Relevate One Featured in Kansas City Business Journal Article on AI and Business Results

Relevate One owner Leah Maki was recently featured in the Kansas City Business Journal article, “Table of Experts: AI in action – delivering real results for your business.”

The article brought together business and technology leaders to discuss how AI, automation, and connected systems are being used to solve real operational challenges. The conversation focused on practical ways companies can use technology to improve efficiency, safety, infrastructure, and long-term business outcomes.

In the discussion, Leah shared Relevate One’s approach to helping clients think beyond individual technology upgrades. She explained that many businesses are not simply looking for a new camera system, access control upgrade, or another standalone tool. Instead, they are often trying to solve deeper challenges related to liability, operations, safety, tenant satisfaction, or resident experience.

“Most of our clients don’t actually have a technology problem; they have an outcome problem.”

Leah also emphasized that the right solution is not always a full replacement of existing systems. In many cases, businesses already have much of the technology they need, but those systems are disconnected. Relevate One helps clients bring those tools together so they can work in a more intelligent and effective way.

“Honestly, in our space, build versus buy is the wrong question. Almost nobody should be building. The right question is integrate versus replace.”

One example Leah shared was garage tailgating, a common security issue in multifamily buildings and commercial garages. She described how Relevate One created a custom API using license plate readers. When a vehicle enters behind an authorized car but is not registered to a resident or tenant, the system can trigger a strobe, alert the front desk, and play an automated message through a talk-down speaker.

“That single integration has changed what ‘security’ means for our clients. It’s not passive recording anymore. It’s the building defending itself in real time.”

The article also covered how AI can support employees rather than replace them. Leah explained that AI-enabled systems can help front desk teams and building staff respond to potential security concerns faster by sending real-time alerts to monitors, phones, and front desk displays.

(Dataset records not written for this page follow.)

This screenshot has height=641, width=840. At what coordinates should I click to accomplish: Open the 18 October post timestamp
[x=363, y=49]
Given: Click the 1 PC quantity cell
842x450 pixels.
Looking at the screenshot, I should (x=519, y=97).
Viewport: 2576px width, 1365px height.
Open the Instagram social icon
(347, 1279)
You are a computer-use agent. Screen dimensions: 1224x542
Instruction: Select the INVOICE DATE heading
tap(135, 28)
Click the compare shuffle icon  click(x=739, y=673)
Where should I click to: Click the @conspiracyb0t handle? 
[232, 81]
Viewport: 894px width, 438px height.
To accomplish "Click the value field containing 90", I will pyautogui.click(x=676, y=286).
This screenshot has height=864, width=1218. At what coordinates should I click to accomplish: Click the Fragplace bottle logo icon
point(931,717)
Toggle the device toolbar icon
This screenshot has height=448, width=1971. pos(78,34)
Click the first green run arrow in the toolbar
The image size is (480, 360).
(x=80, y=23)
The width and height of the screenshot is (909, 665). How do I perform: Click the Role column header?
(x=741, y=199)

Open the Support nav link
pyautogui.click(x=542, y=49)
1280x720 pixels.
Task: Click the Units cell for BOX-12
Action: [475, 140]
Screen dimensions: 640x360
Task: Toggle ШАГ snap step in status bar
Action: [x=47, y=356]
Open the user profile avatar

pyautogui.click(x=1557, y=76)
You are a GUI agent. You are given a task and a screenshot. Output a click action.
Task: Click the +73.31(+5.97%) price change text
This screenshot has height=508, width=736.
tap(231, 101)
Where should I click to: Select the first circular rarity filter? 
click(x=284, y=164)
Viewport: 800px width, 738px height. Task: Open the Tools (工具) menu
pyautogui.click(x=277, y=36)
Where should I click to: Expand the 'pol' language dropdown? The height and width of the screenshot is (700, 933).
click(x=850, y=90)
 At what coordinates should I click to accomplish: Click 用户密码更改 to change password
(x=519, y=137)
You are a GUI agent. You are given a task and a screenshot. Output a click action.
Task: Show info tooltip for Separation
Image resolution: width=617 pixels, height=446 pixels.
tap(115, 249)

She also discussed how modernizing technology is not always about buying something new. Instead, it can be about getting more value from the data a company is already collecting.

“Modernizing isn’t necessarily about buying new technology –  it’s about getting value out of data you’re already collecting.”

Leah shared examples of how connected systems can help multifamily and commercial properties improve operations. In one multifamily example, cameras, access control, and a guest intercom were unified into an AI-monitored environment. In another commercial example, AI-flagged incident response was integrated with cameras and access control to help document and resolve liability events faster.

The conversation also touched on future trends in security and building technology. Leah pointed to more public-private security system integration and growing insurance requirements as two areas that may shape adoption in the years ahead.

At the end of the discussion, Leah noted both the opportunities and concerns around intelligent environments. She expressed excitement about the use of connected security tools and data, while also warning about the risks of using consumer-grade or non-compliant products in commercial environments.